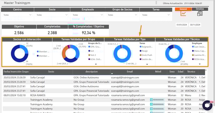
Task: Select the Juan Jesús legend marker
Action: click(x=193, y=47)
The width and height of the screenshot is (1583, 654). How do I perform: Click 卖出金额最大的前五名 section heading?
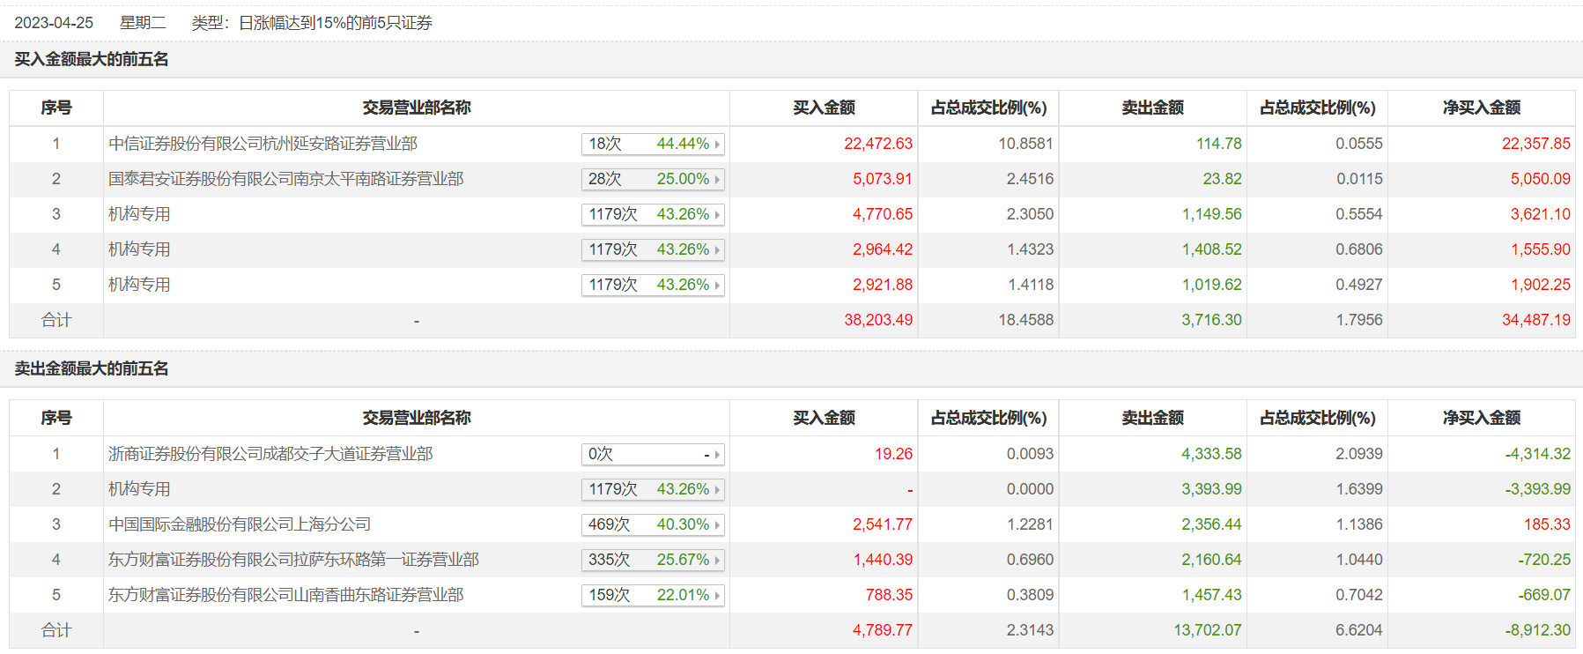click(x=92, y=368)
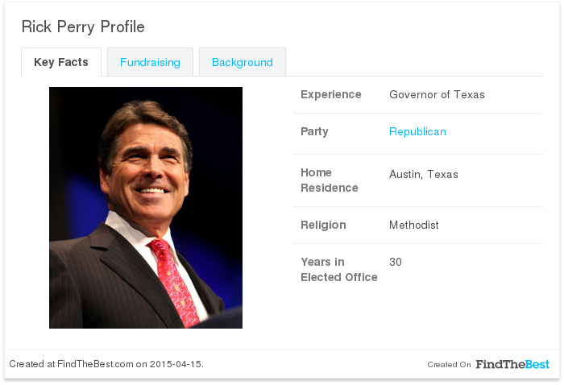Click the FindTheBest logo in footer
Viewport: 564px width, 385px height.
click(512, 364)
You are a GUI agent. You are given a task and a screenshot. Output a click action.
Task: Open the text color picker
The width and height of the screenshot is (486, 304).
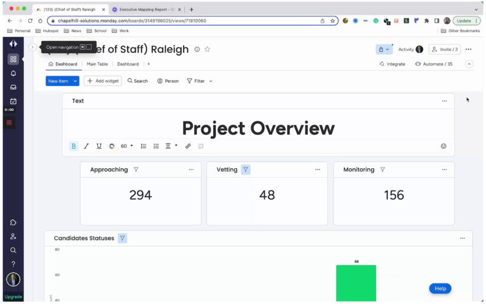112,146
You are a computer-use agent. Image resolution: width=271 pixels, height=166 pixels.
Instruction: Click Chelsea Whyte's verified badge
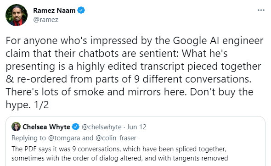coord(75,127)

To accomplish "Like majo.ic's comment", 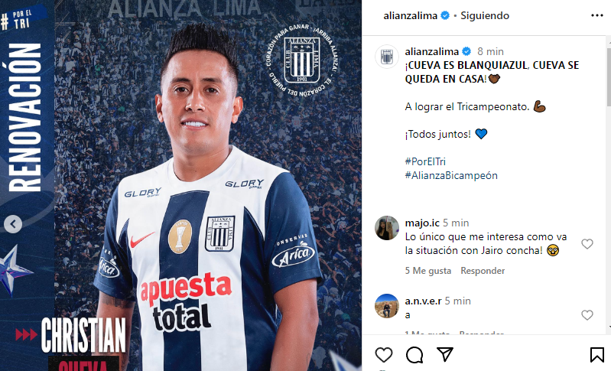I will tap(587, 244).
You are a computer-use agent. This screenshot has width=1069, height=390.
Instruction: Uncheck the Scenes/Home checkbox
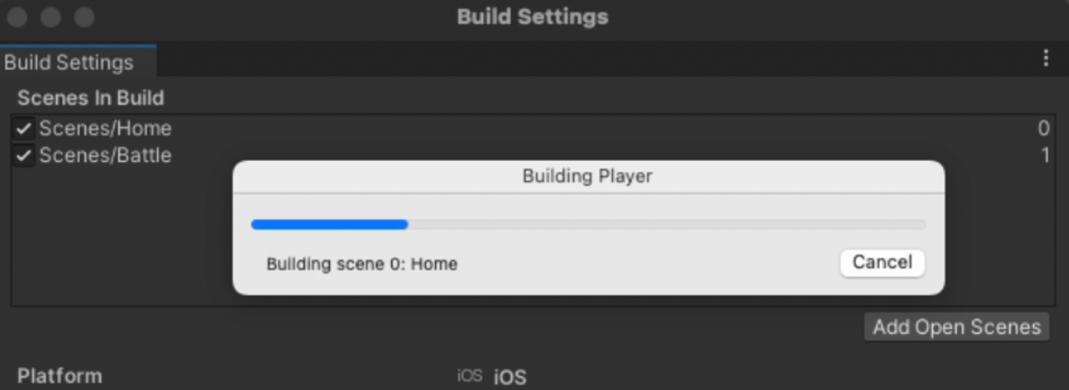coord(24,129)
******************************
# THE TASK
Where a line above holds the word "agent", copy it.

# EXERCISE SOLUTION
You are a GUI agent. You are given a task and a screenshot. Output a click action.
You are a computer-use agent. Image resolution: width=271 pixels, height=166 pixels.
You are a computer-use agent. This screenshot has width=1069, height=390.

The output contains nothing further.